## WHAT TO PRODUCE
When you print the records below, keep every word exact and leave out the images.

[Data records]

- Opening Delimiter -

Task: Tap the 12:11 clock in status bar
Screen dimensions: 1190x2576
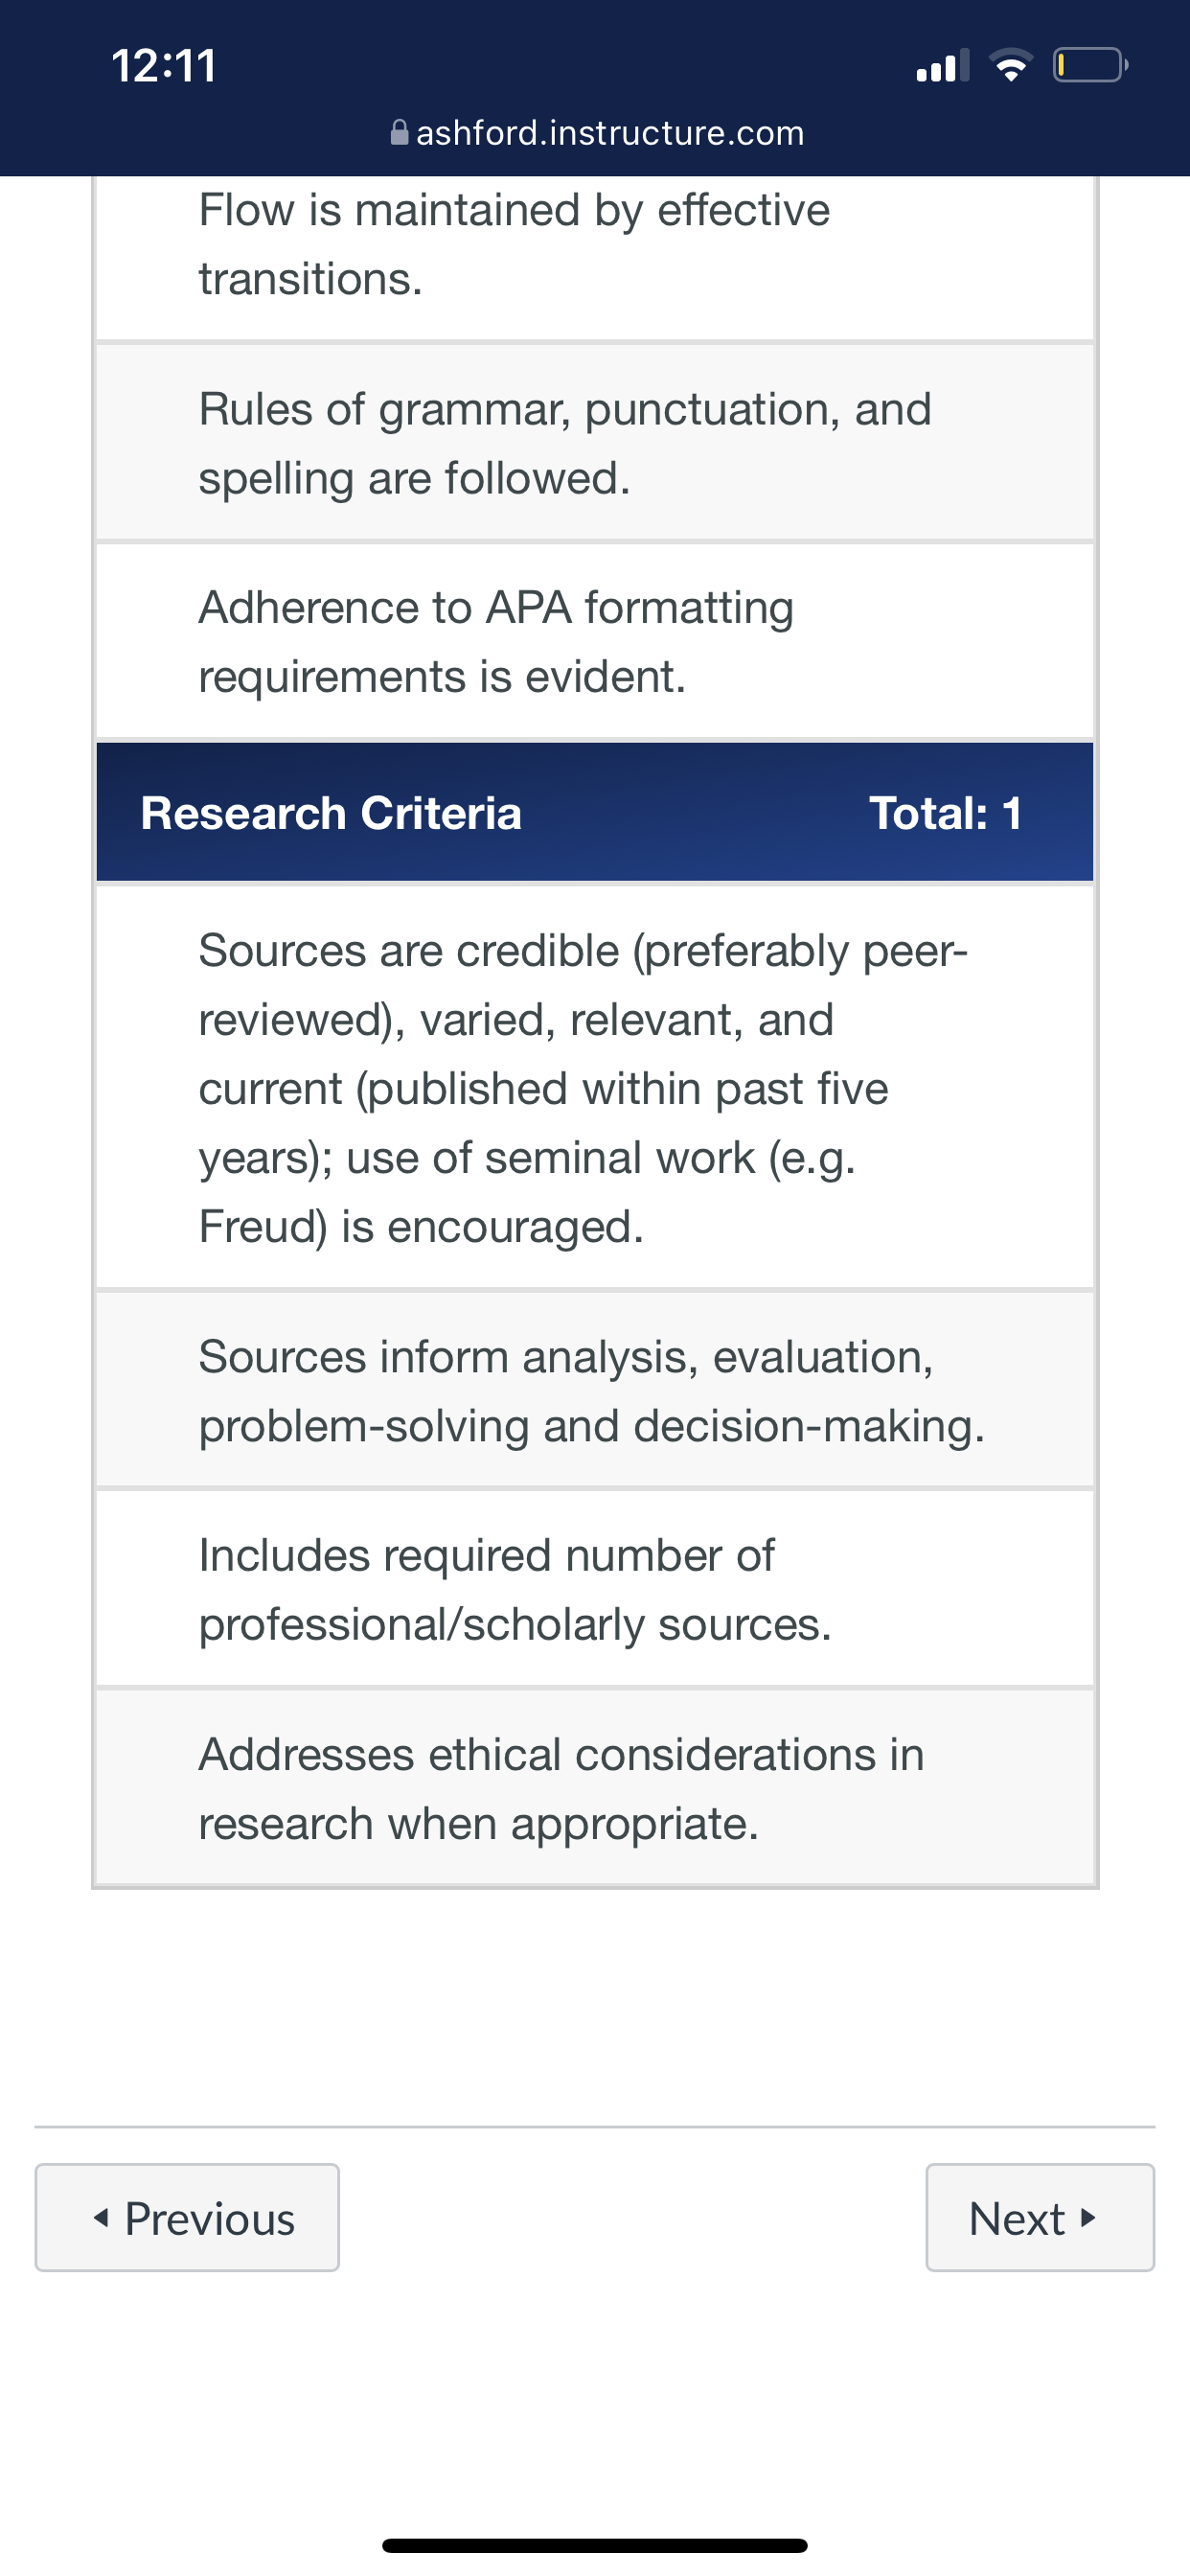Action: coord(164,66)
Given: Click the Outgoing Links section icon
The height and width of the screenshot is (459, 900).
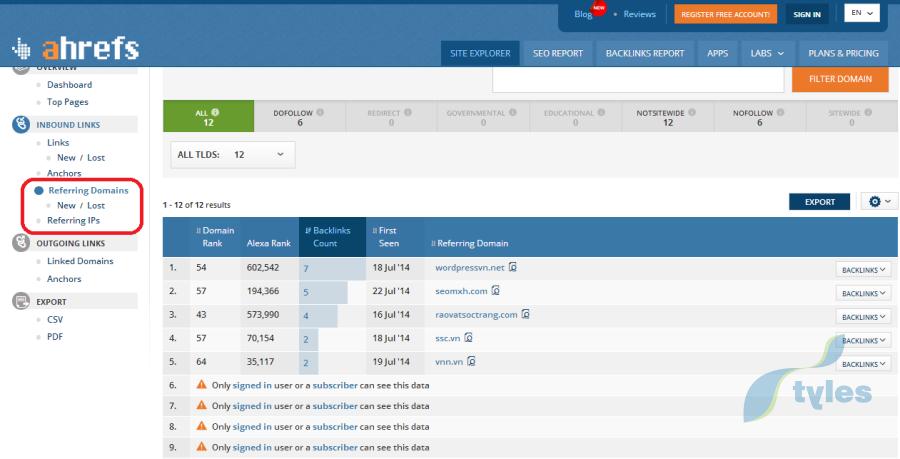Looking at the screenshot, I should coord(20,243).
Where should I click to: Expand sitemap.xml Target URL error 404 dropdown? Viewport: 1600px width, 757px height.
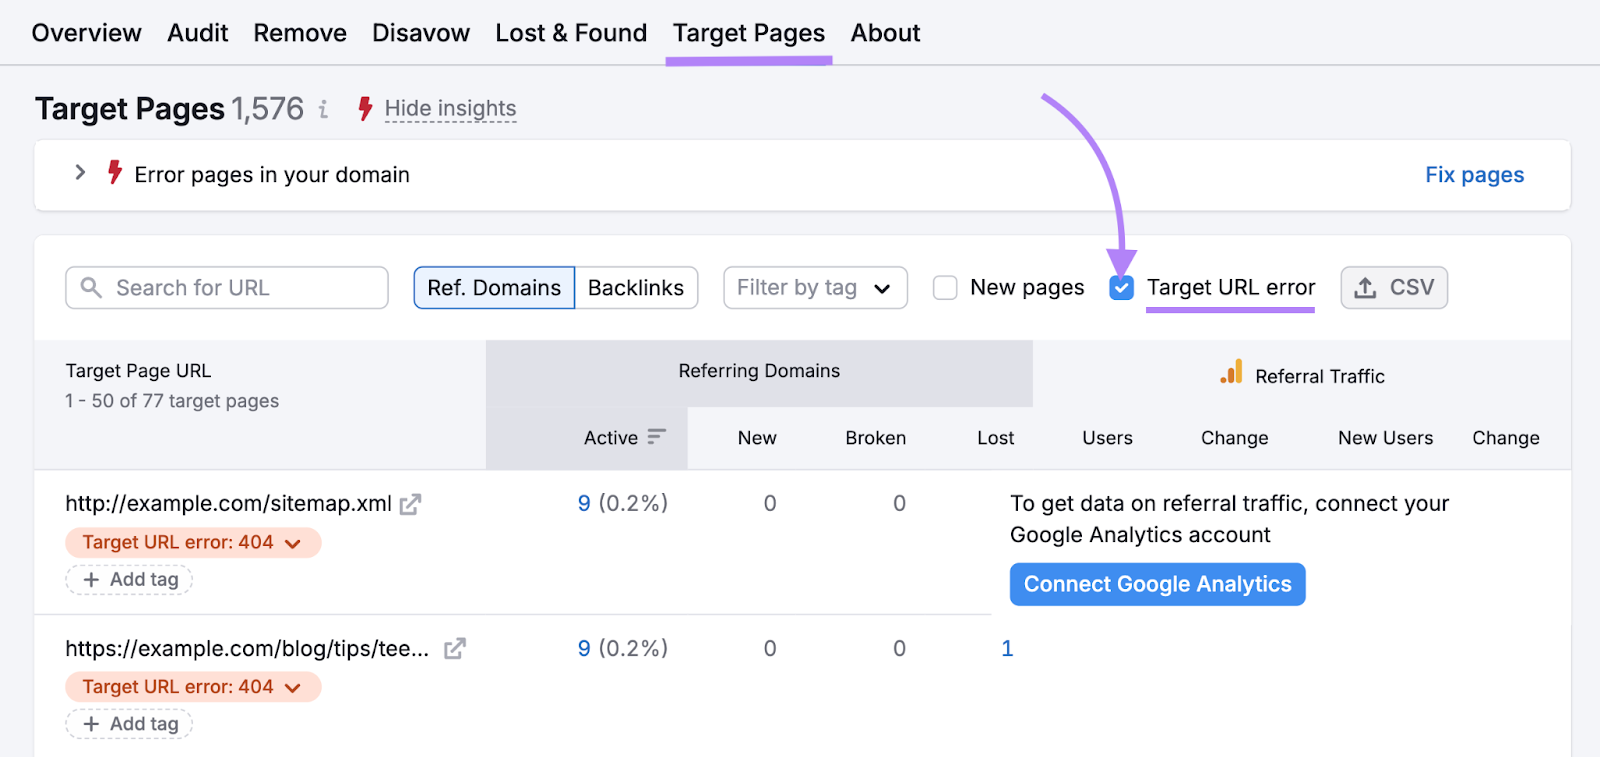pyautogui.click(x=292, y=543)
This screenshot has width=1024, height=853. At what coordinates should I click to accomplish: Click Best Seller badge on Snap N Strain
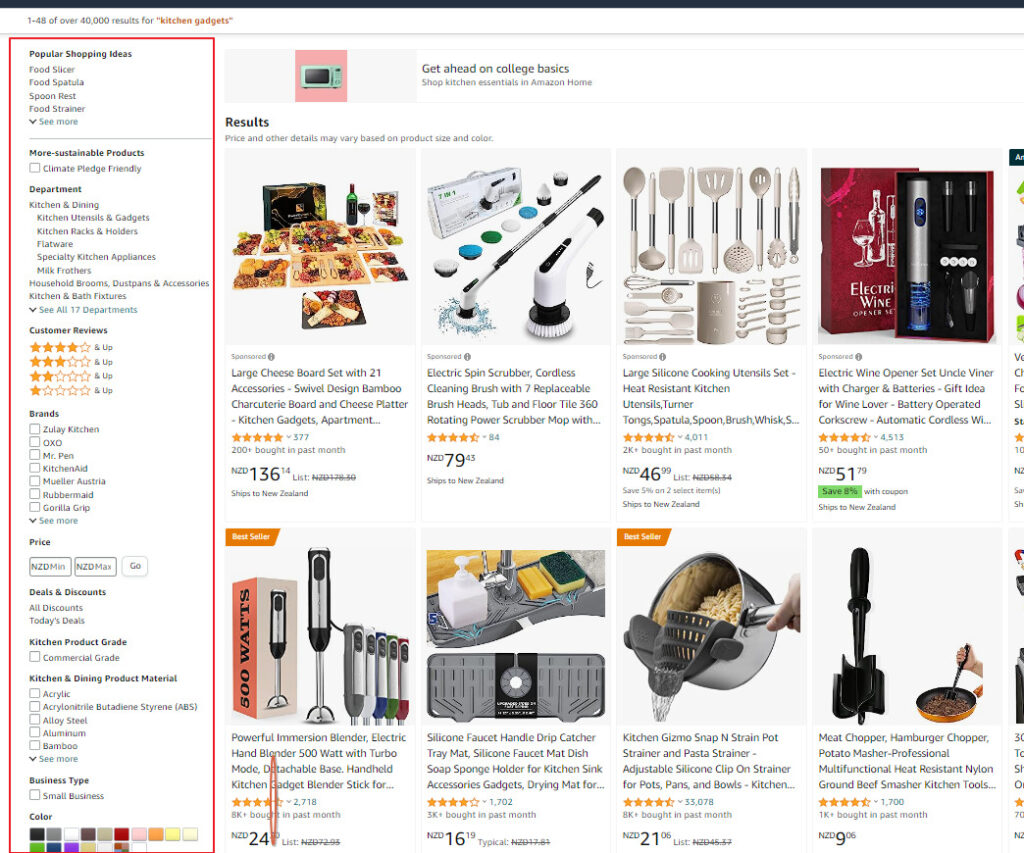(x=643, y=537)
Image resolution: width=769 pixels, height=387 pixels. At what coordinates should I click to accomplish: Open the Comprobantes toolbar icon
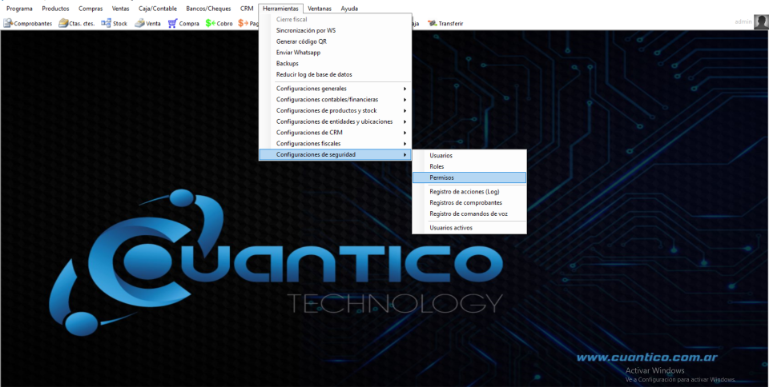pyautogui.click(x=8, y=23)
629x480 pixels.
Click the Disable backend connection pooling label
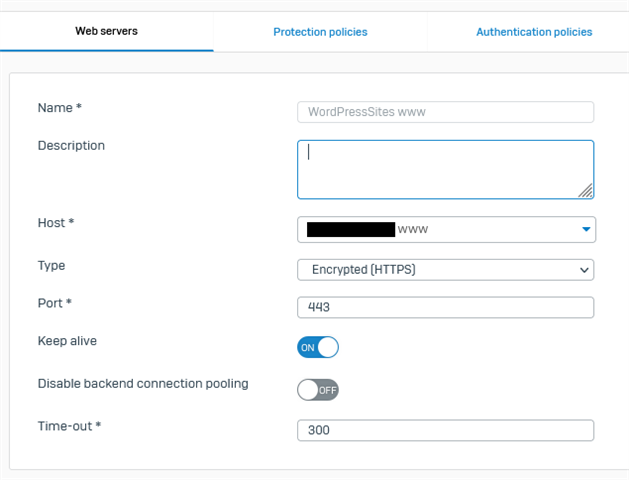tap(143, 384)
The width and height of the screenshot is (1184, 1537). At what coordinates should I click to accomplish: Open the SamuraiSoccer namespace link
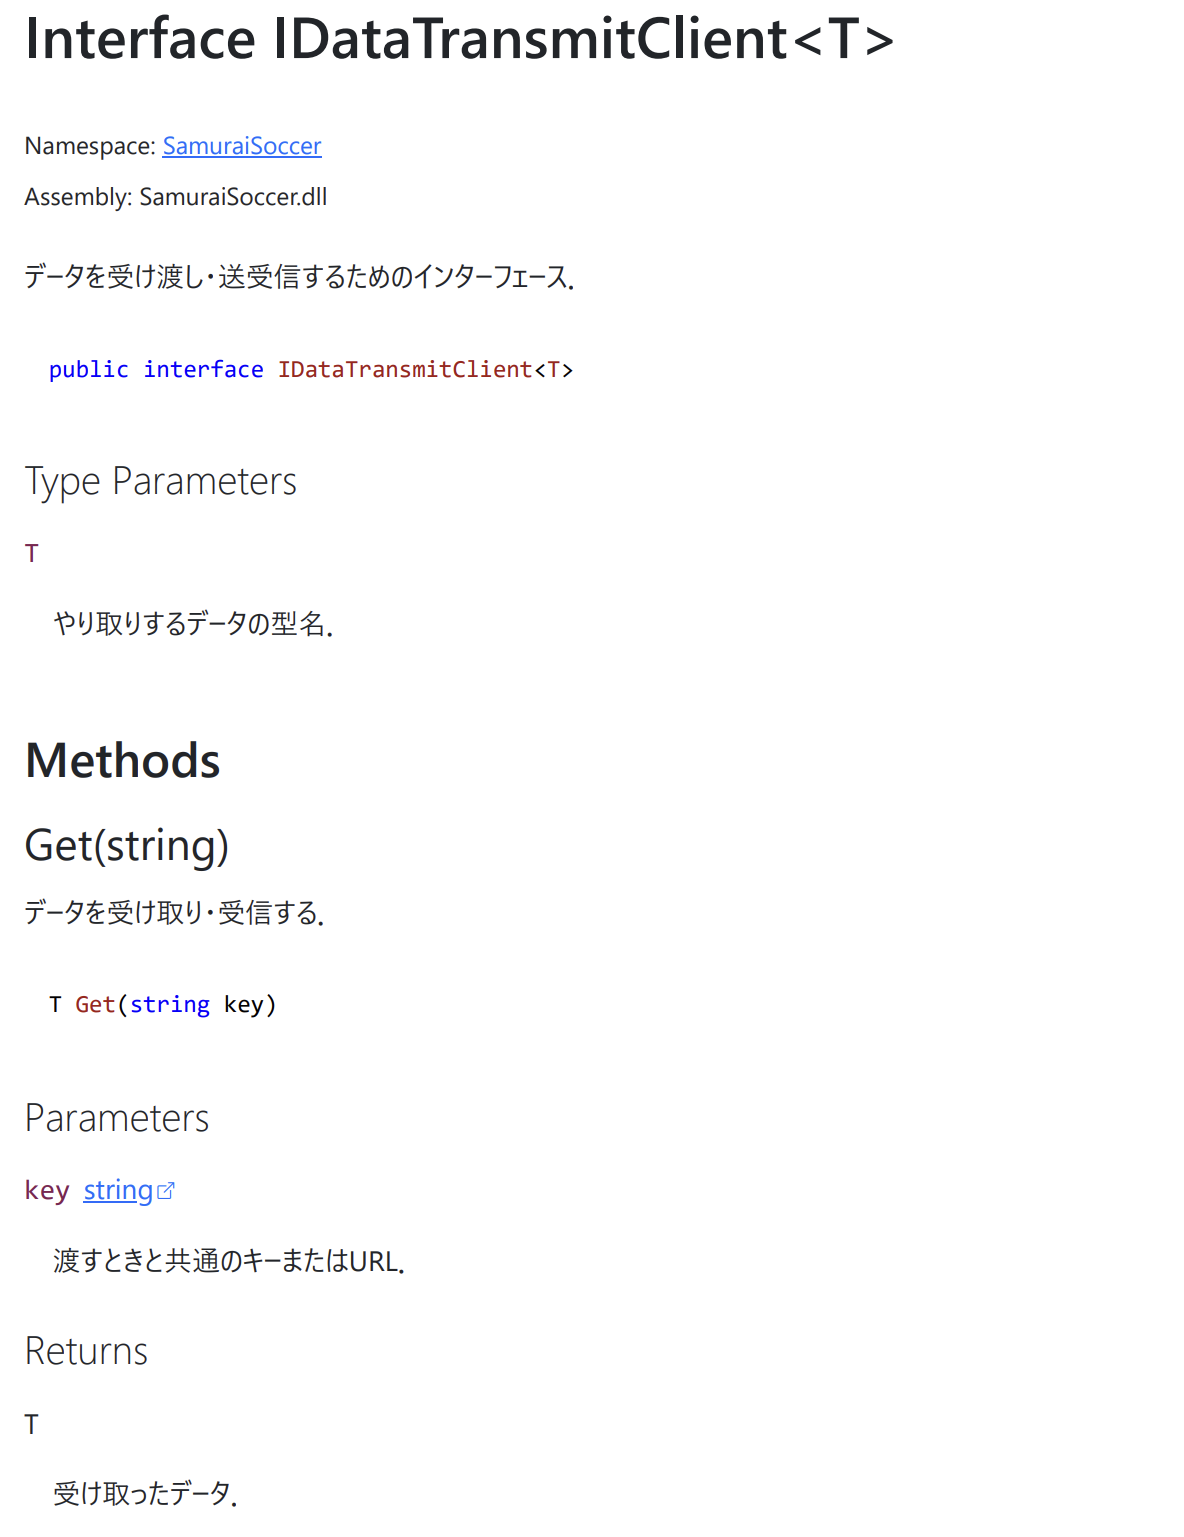[x=241, y=146]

- Closing Delimiter -

## ANSWER SECTION
Task: Tap the 12:11 clock in status bar
Screen dimensions: 1190x2576
Action: coord(164,66)
Given: Click the Outgoing Links section icon
The height and width of the screenshot is (459, 900).
Looking at the screenshot, I should coord(20,243).
Where should I click to: Expand sitemap.xml Target URL error 404 dropdown? Viewport: 1600px width, 757px height.
pyautogui.click(x=292, y=543)
This screenshot has width=1024, height=853. At what coordinates should I click to accomplish: Click Best Seller badge on Snap N Strain
(x=643, y=537)
Image resolution: width=769 pixels, height=387 pixels. At what coordinates should I click to accomplish: Open the Comprobantes toolbar icon
pyautogui.click(x=8, y=23)
629x480 pixels.
Click the Disable backend connection pooling label
tap(143, 384)
The width and height of the screenshot is (1184, 1537). At what coordinates should I click to accomplish: Open the SamuraiSoccer namespace link
[x=241, y=146]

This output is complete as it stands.